The stock jumped 10.4% on Thursday following Meta’s better-than-expected quarterly results and a first-quarter revenue forecast that beat Wall Street estimates, despite warning of a significant rise in spending on data centers and chips. (Reuters)
Investors are weighing the trade-off as Meta projects 2026 capital expenditures to hit between $115 billion and $135 billion, fueled by its drive for “personal superintelligence,” the company’s term for highly tailored AI. CEO Mark Zuckerberg told analysts this would be “a big year” for that initiative. John Belton of Gabelli Funds noted that the returns “are coming from the core business” sharpened by AI. (Reuters)
Meta’s latest quarterly report showed fourth-quarter revenue hitting $59.89 billion, a 24% jump from last year. The company forecasted revenue between $53.5 billion and $56.5 billion for the current quarter. Looking ahead to 2026, Meta expects expenses to come in between $162 billion and $169 billion. They also announced plans to adjust their less-personalised ads format in Europe this quarter. (Meta Investor)
A recent filing on the SEC’s EDGAR platform laid out spending plans, highlighting AI, Reels, wearables, and “infrastructure capacity” as key focuses through 2026. It also cautioned that launching significant new platforms may require years before turning a profit. (SEC)
The broader market dragged, with U.S. stocks slipping after President Donald Trump named former Fed governor Kevin Warsh to replace Jerome Powell. Eric Gerster of AlphaCore Wealth Advisory commented it’s “hard to know exactly what direction Warsh will go,” pointing to his hawkish stance on inflation. (Reuters)
Meta’s spending plan leaves slim margin for error.
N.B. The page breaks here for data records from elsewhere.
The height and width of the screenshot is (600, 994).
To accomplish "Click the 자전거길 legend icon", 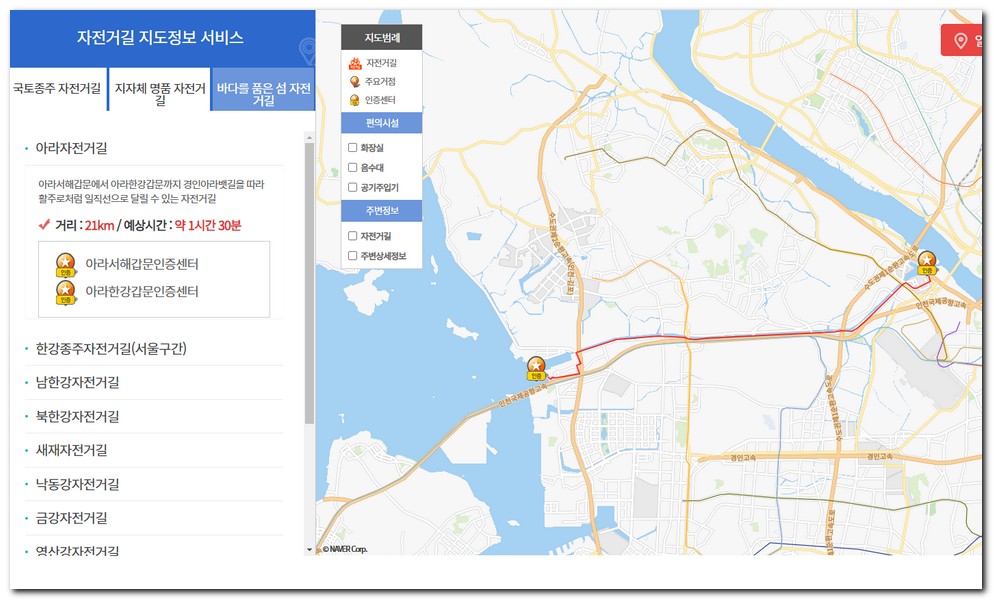I will point(354,63).
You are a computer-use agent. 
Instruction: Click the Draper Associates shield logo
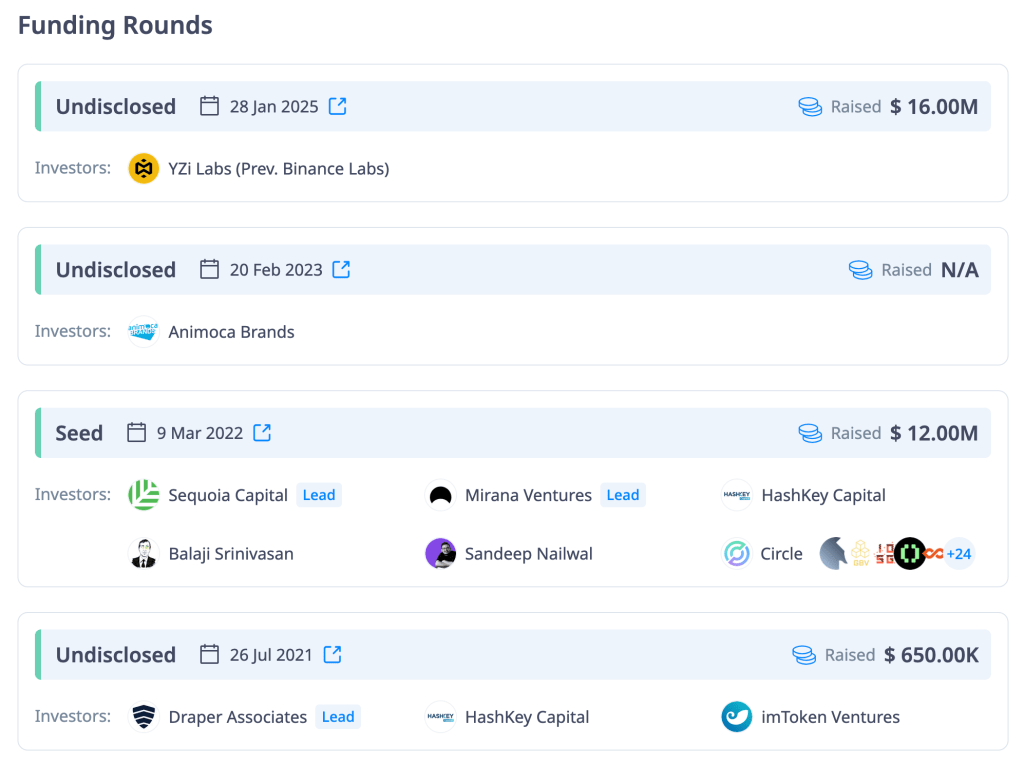144,717
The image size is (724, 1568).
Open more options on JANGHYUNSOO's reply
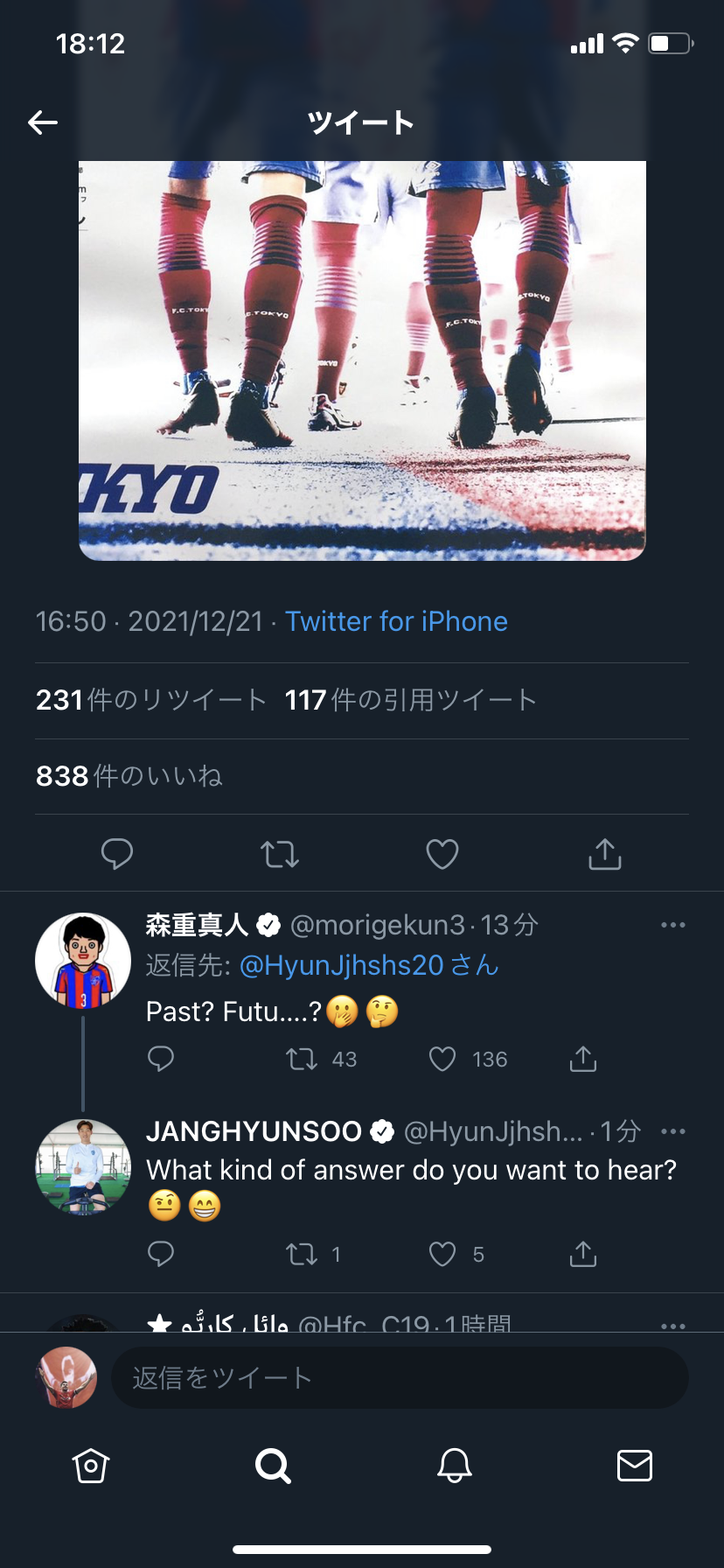[673, 1131]
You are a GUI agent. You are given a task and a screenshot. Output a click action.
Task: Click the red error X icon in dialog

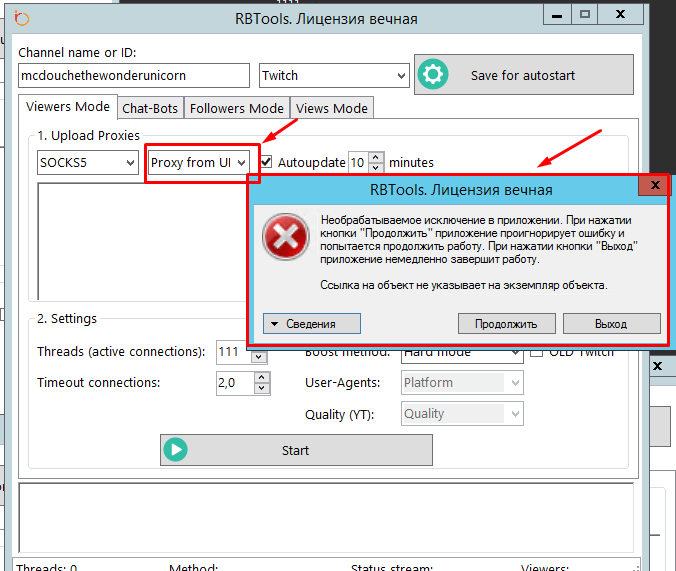pos(285,237)
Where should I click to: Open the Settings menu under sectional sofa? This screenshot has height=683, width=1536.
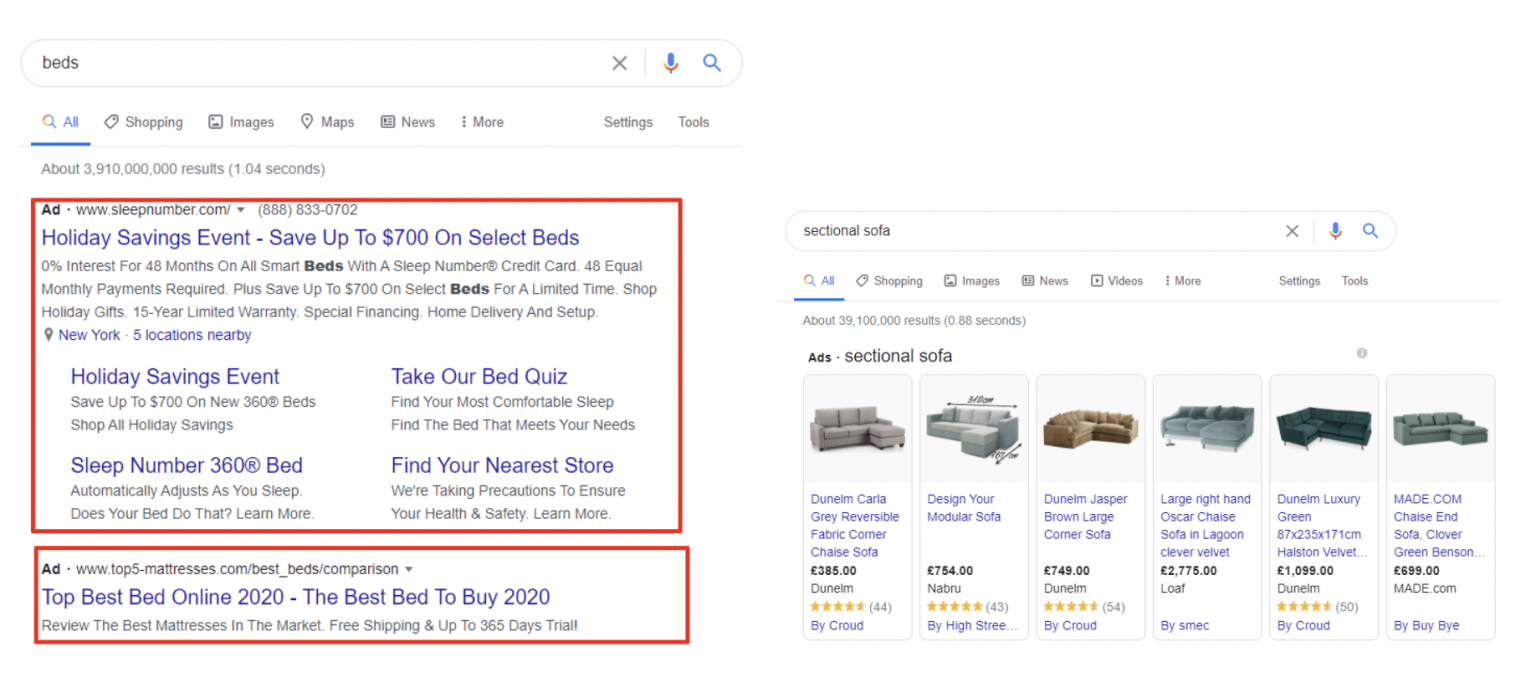pyautogui.click(x=1298, y=281)
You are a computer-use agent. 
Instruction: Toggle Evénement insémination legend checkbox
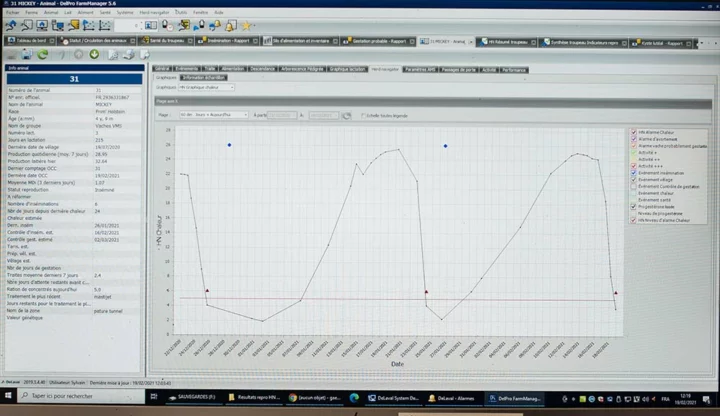tap(633, 172)
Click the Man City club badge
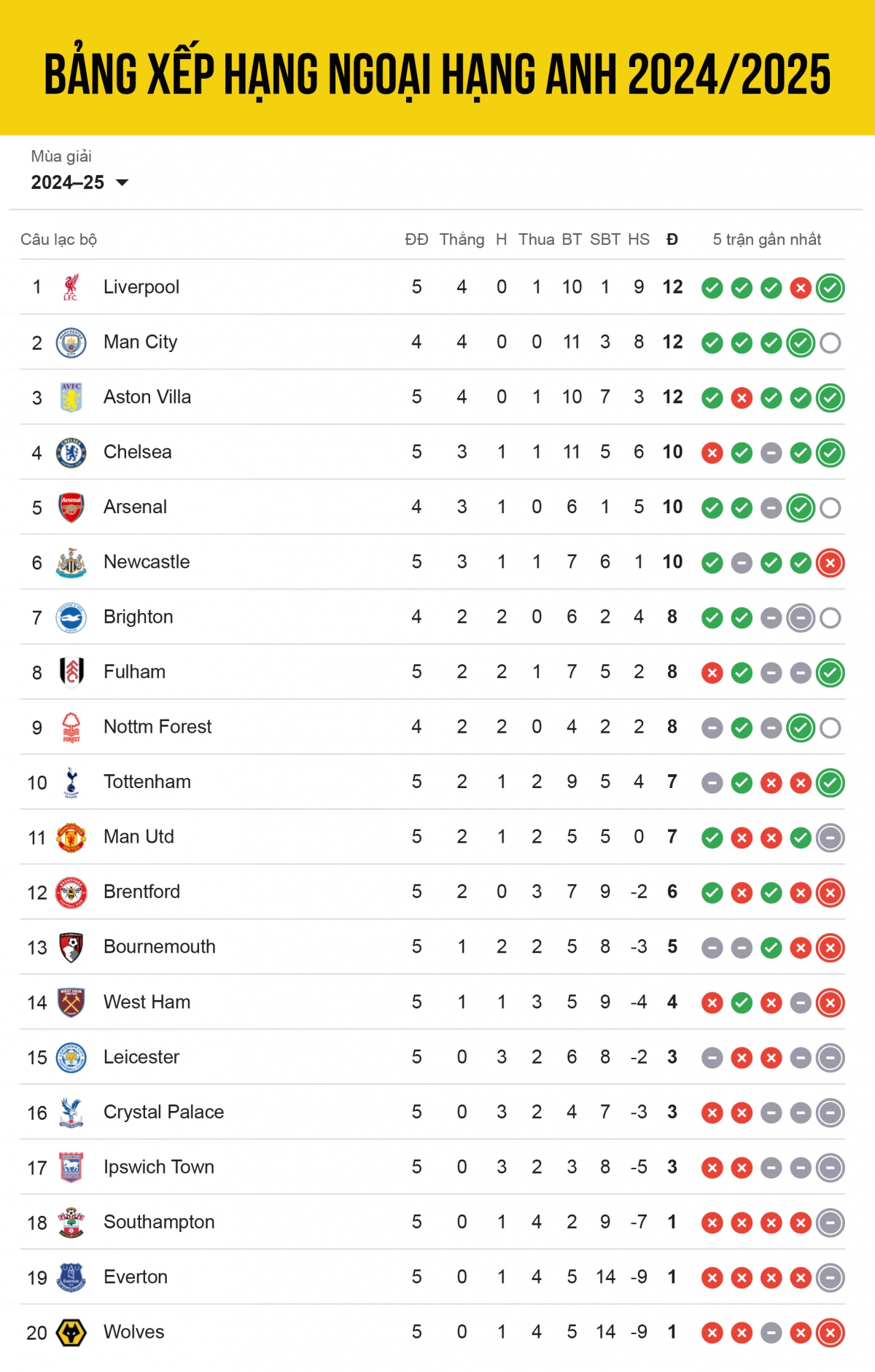 [71, 343]
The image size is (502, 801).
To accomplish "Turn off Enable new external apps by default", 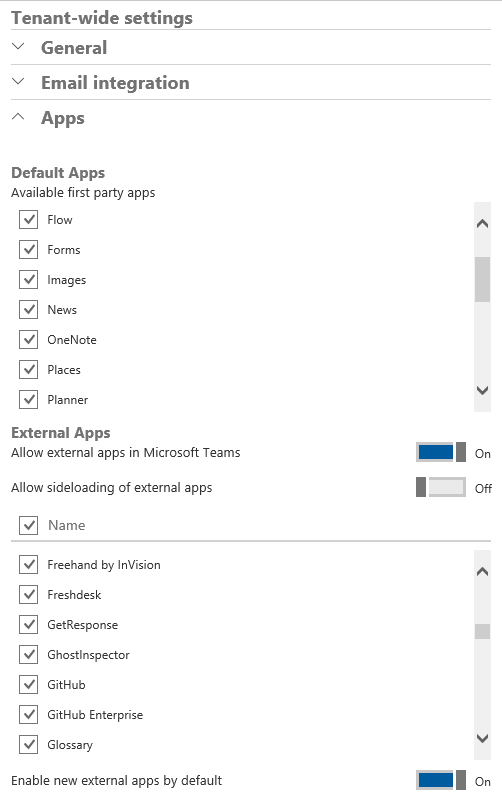I will (441, 781).
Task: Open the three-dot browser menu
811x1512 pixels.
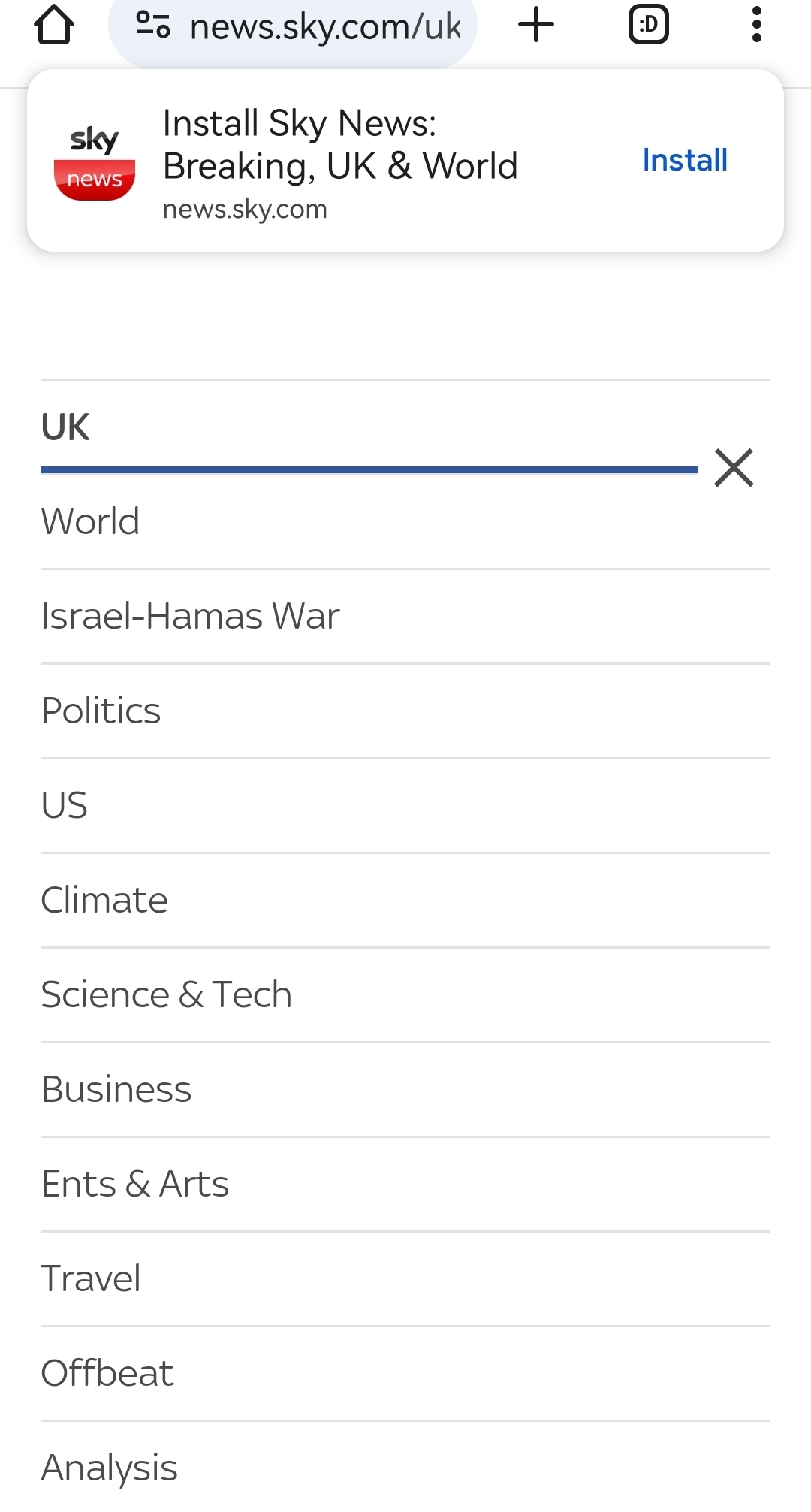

Should ad demand weaken or AI expenses climb quicker than anticipated, investors might shift their view, seeing the stock more as a cash-flow play than a growth story.
Meta shares climbed in early Frankfurt trading Thursday following earnings, as brokers bumped up their price targets. (Reuters)
Traders are watching to see if Meta’s ad pricing and user engagement can stay strong amid heavy infrastructure spending, and if competitors’ advances in AI advertising and short video push Meta to react more aggressively.
Coming next is the U.S. jobs report for January, due Feb. 6 at 8:30 a.m. ET. This figure has the potential to shift rate expectations and, in turn, influence sentiment on major tech investments. (Bls)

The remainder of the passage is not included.